Houseman place six secretaries in his house around the clock to look after him, hired a doctor to give Chandler vitamin shots (he stopped eating when he drank), and cars waited at his door to rush pages to the studio as they were written.

Interesting sidebar, it wasn’t until Chandler’s character Philip Marlow introduced the Gimlet in The Long Goodbye that it became a popular cocktail in the United States.

Ernest Hemingway is a favorite literary lush legend. When asked if it was true if he took a pitcher of martinis to work every morning, he answered, “Have you ever heard of anyone who drank while he worked? You’re thinking of Faulkner. He does sometimes-and I can tell right in the middle of a page when he’s had his first one. Besides, who in hell would mix more than one martini at a time?”

Part of the Hemingway legend is that his favorite cocktail was mojitos. The truth is his ‘go-to’ drink was a martini, made very cold. It’s said that he even froze his Spanish cocktail onions and bragged that he made his martinis so cold that you couldn’t hold it in your hand. “It sticks to the fingers.”

Interesting sidebar: Hemingway’s house in Key West was across the road from the Key West Lighthouse.

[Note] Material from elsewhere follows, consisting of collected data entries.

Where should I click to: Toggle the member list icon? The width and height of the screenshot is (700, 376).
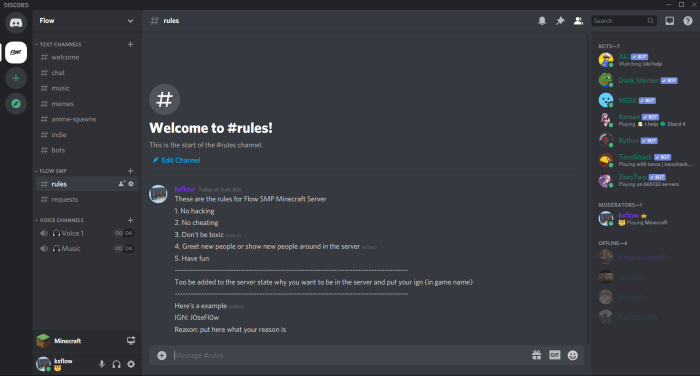point(578,21)
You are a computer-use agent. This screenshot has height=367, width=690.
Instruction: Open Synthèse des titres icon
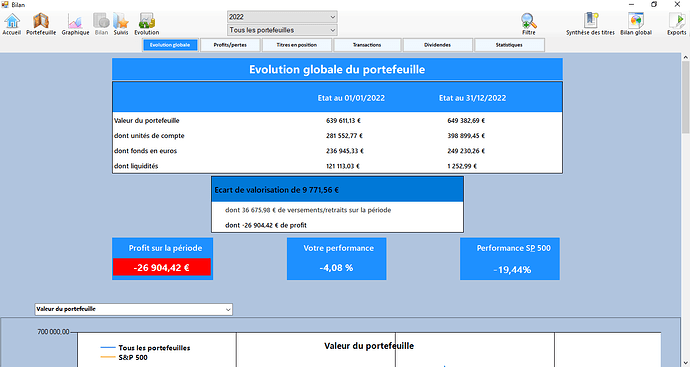[590, 24]
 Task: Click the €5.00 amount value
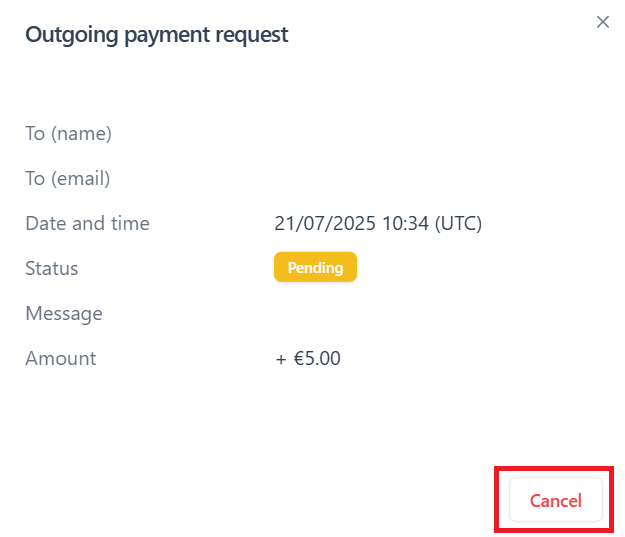(x=317, y=358)
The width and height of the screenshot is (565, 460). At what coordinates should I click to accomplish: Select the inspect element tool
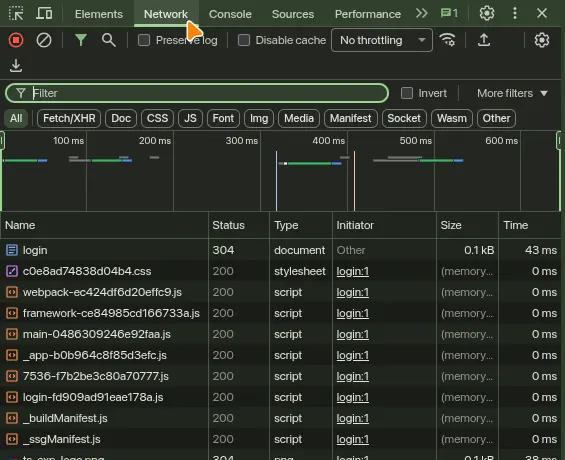pos(16,14)
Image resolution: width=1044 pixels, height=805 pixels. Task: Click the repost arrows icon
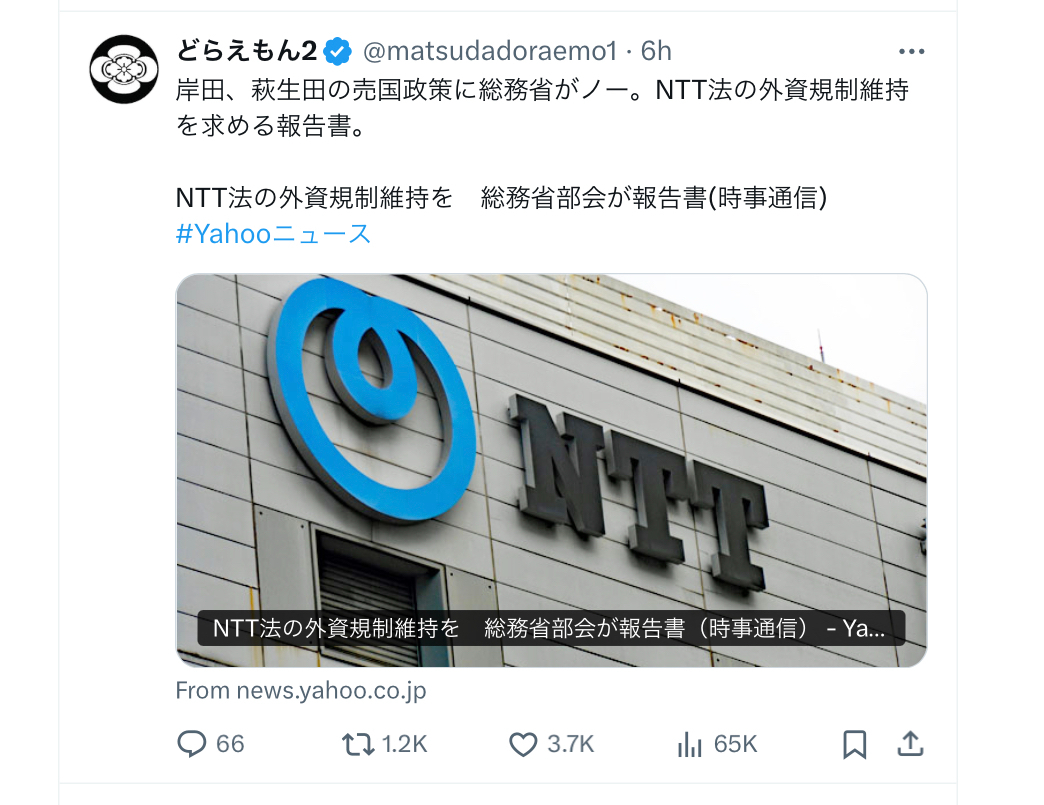tap(358, 744)
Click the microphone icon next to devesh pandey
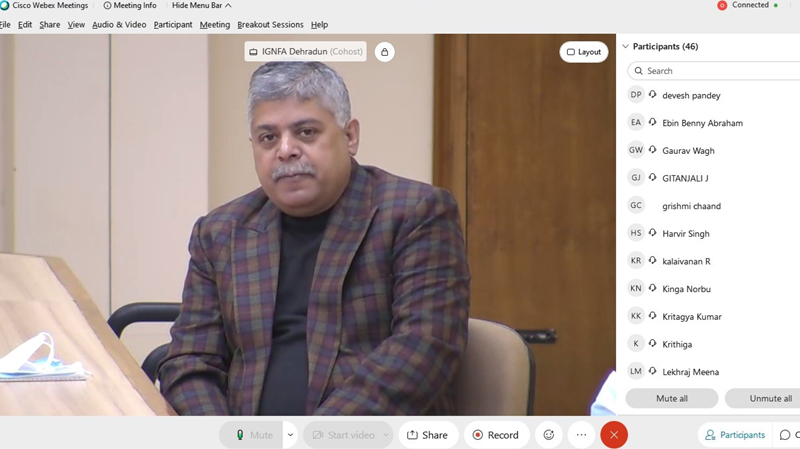The height and width of the screenshot is (449, 800). point(652,95)
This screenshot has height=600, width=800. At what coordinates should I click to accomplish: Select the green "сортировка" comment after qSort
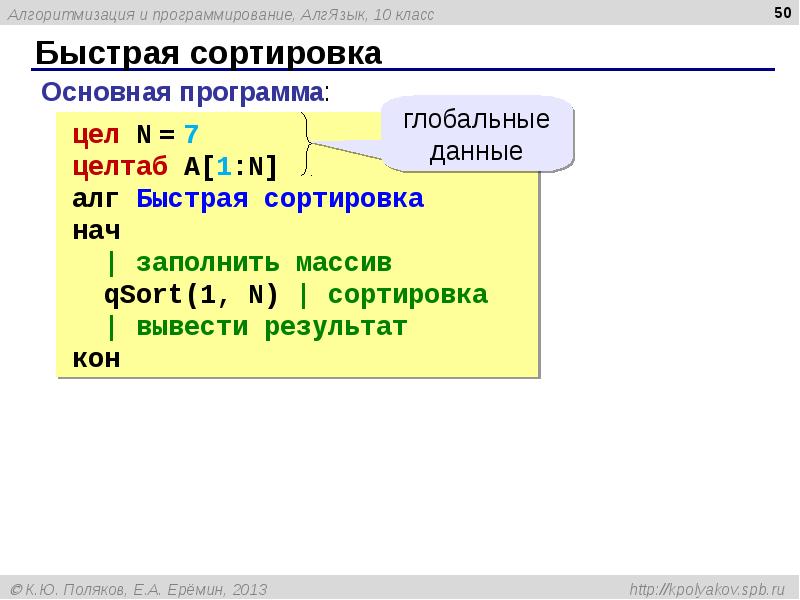tap(407, 295)
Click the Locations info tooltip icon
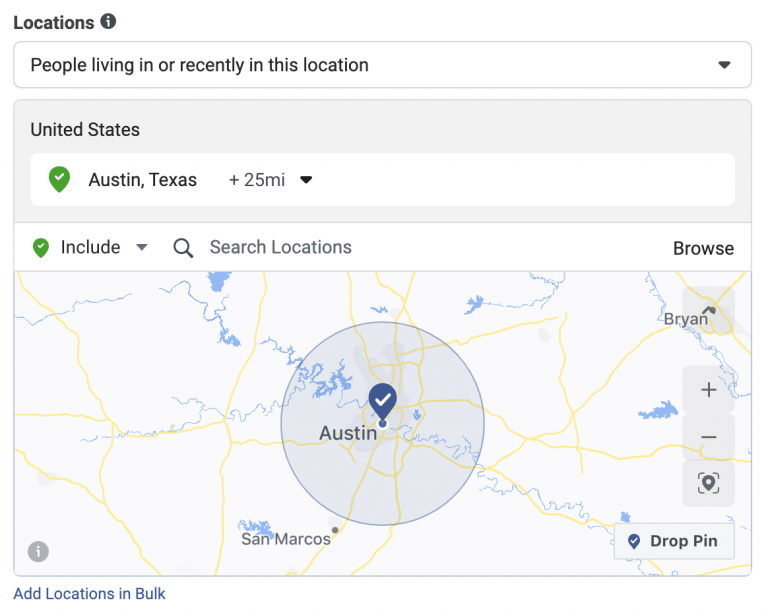Screen dimensions: 768x615 point(108,21)
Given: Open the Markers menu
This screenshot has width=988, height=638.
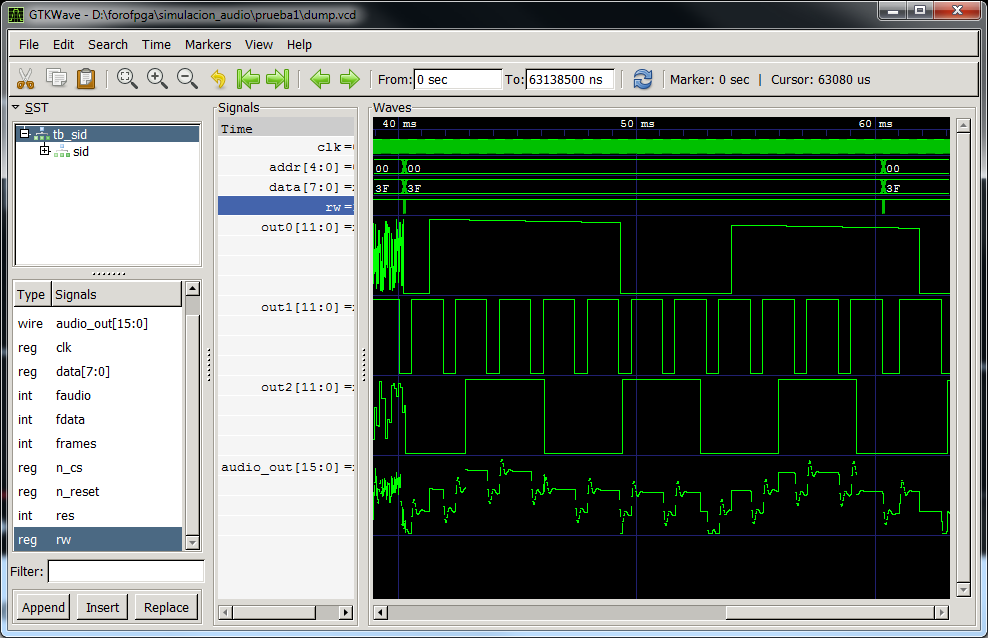Looking at the screenshot, I should pos(207,44).
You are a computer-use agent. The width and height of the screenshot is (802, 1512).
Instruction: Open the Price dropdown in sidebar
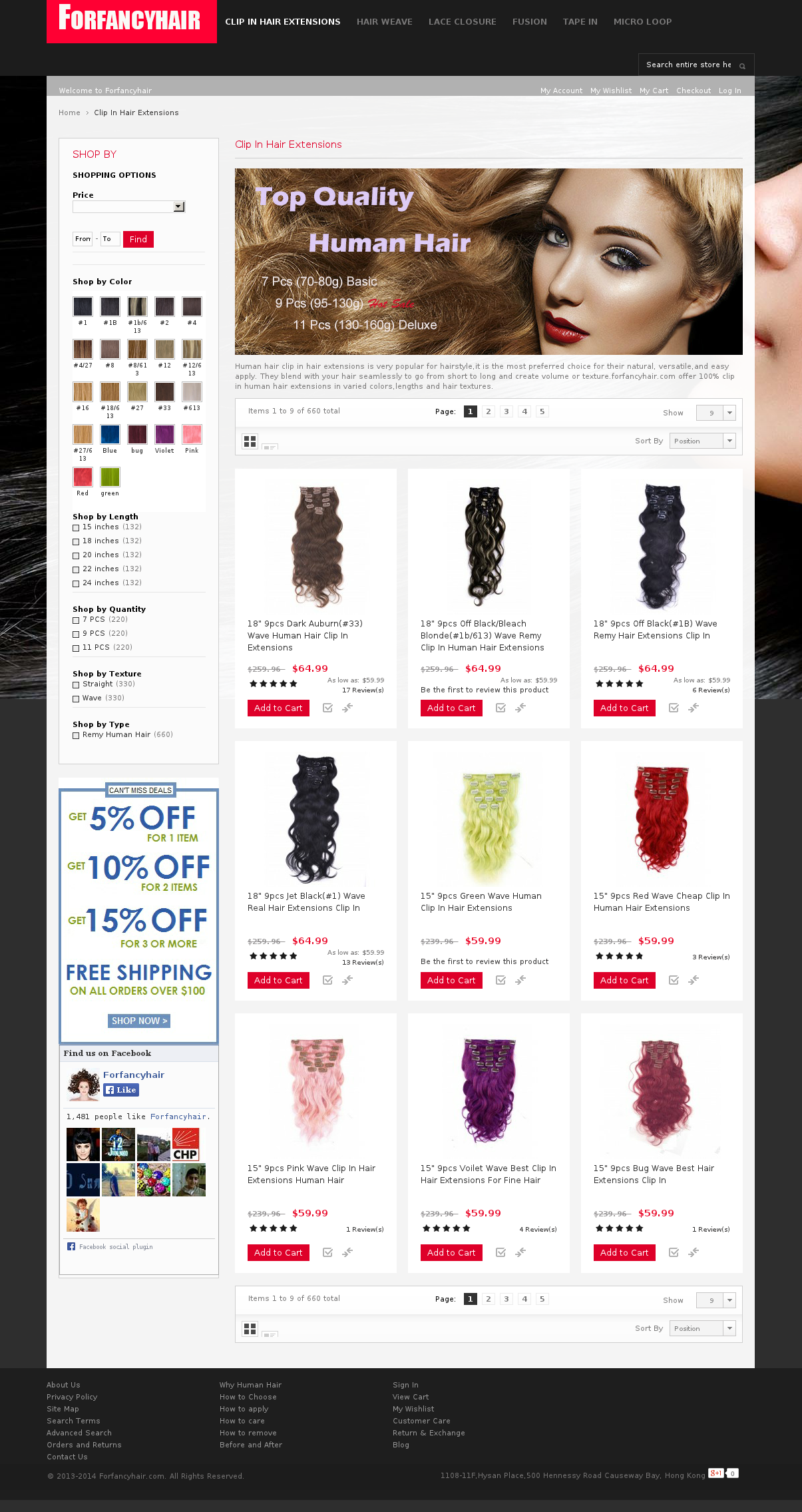tap(128, 206)
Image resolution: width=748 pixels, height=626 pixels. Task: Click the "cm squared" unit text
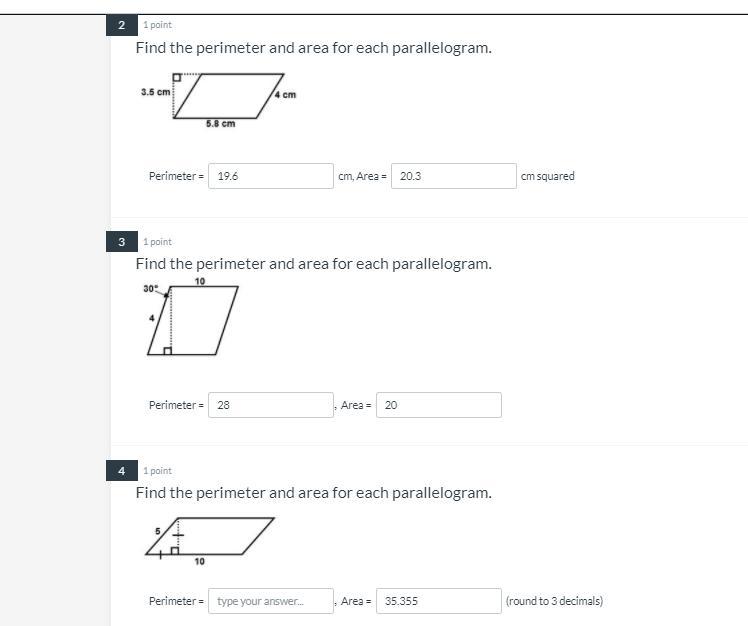pos(548,176)
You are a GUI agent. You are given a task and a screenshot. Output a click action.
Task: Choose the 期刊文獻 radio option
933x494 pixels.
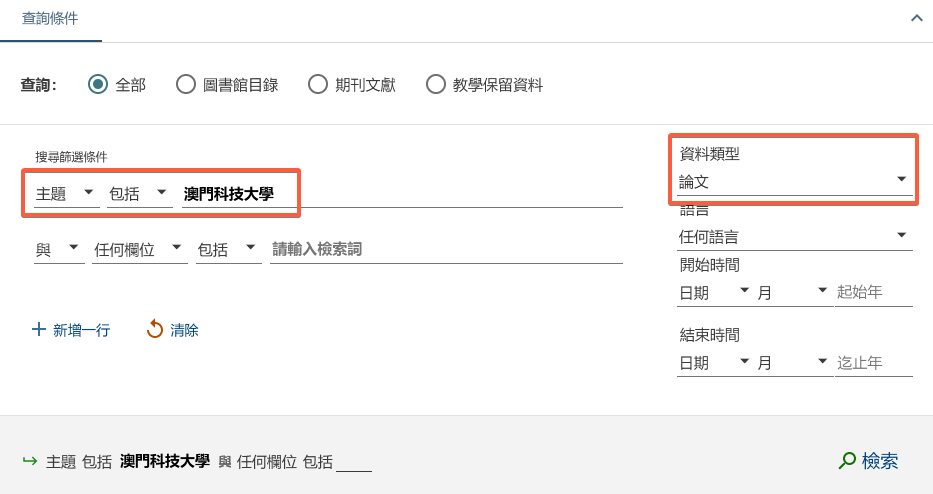318,85
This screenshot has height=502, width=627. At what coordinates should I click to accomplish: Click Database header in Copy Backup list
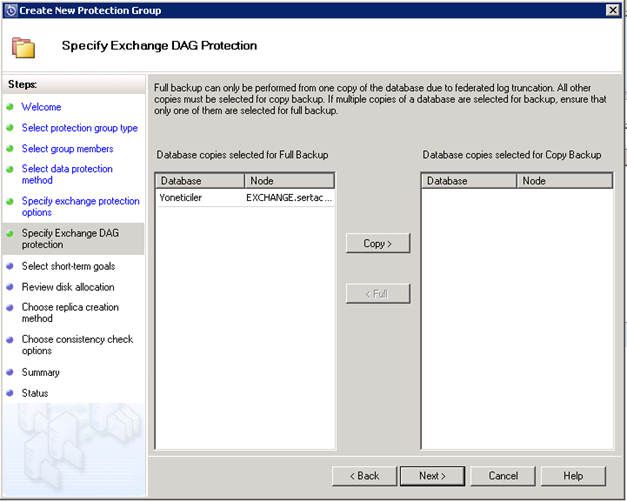(468, 181)
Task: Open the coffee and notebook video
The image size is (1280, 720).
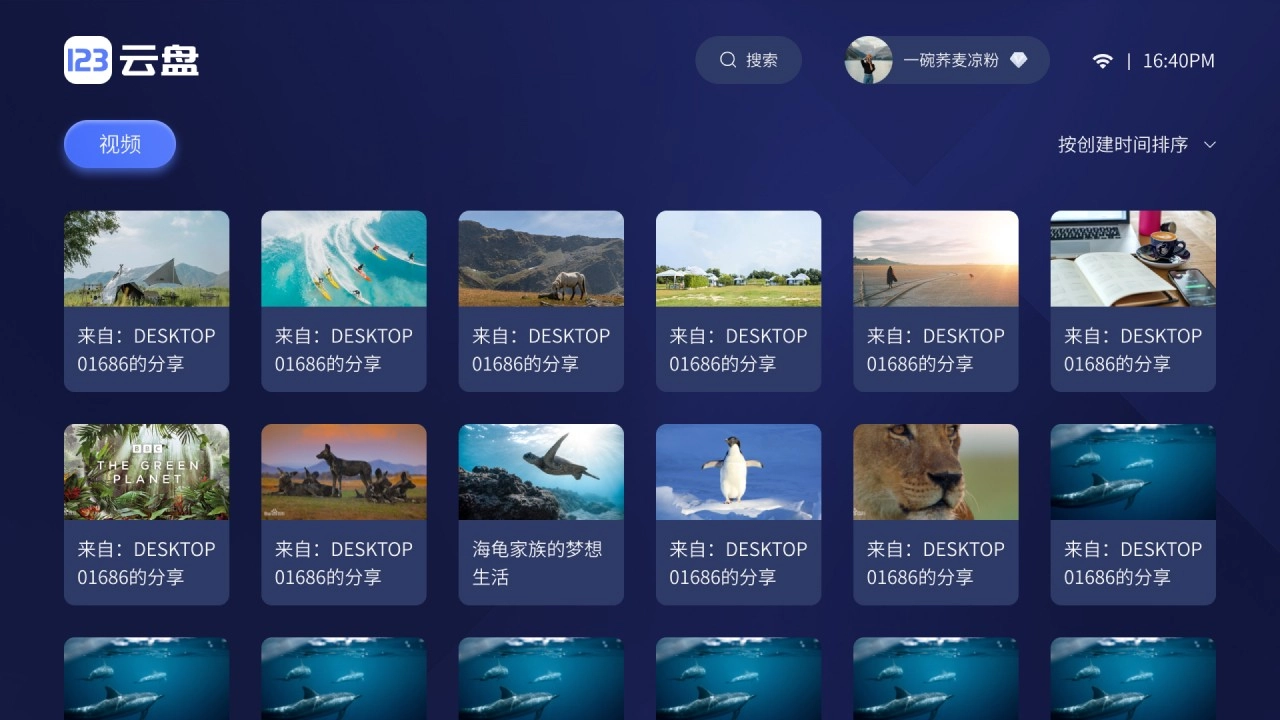Action: 1133,259
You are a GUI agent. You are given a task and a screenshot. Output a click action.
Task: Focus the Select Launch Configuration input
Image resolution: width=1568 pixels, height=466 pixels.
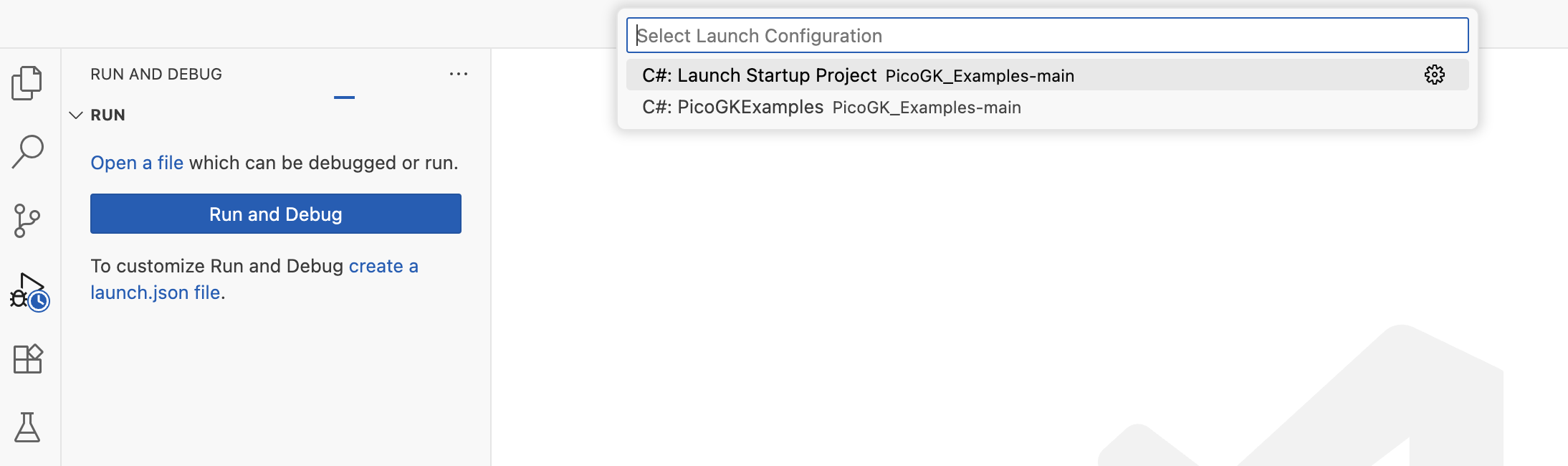[x=1047, y=35]
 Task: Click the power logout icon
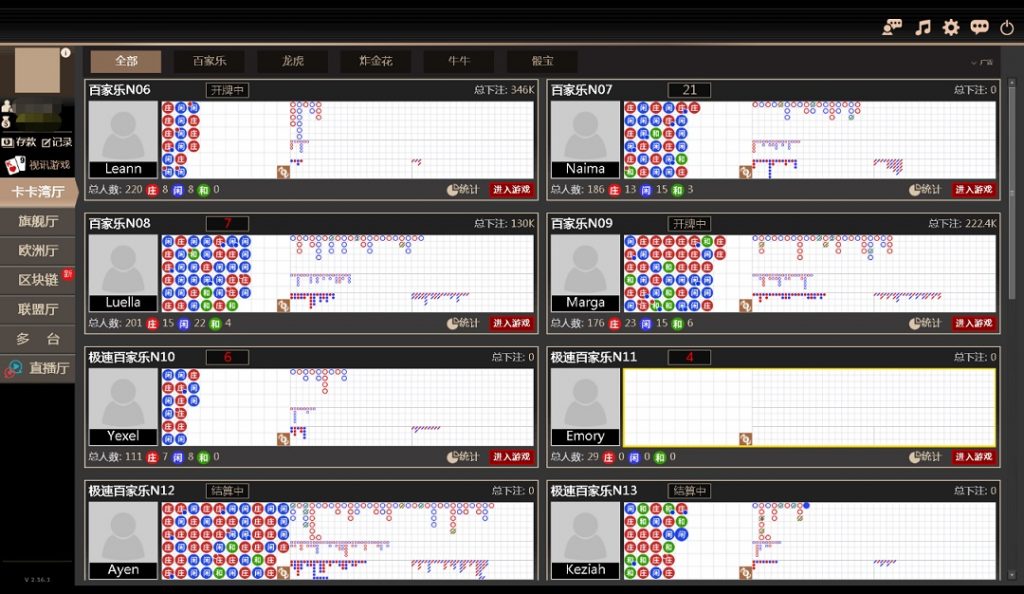(1006, 27)
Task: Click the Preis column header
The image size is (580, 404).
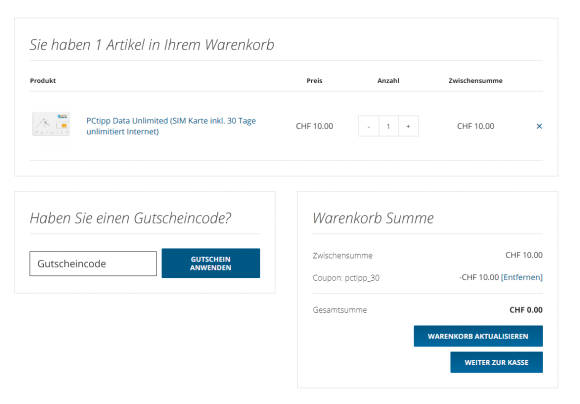Action: (x=314, y=81)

He often said that it was convenient to live next to a lighthouse because it would guide him home from the bars when he was drunk.

So, what did other authors enjoy drinking?

Oscar Wilde- Absinthe

William Faulkner—Mint Julep

Dorothy Parker—Whiskey Sour

Edgar Allan Poe—Brandy Eggnog

Truman Capote—Screwdriver

Jack Kerouac—Margarita, of course.

I’m not any where near the ballpark as these writers, but personally, I like a nice glass of chardonnay, and I REALLY enjoy an occasional single malt scotch on ice.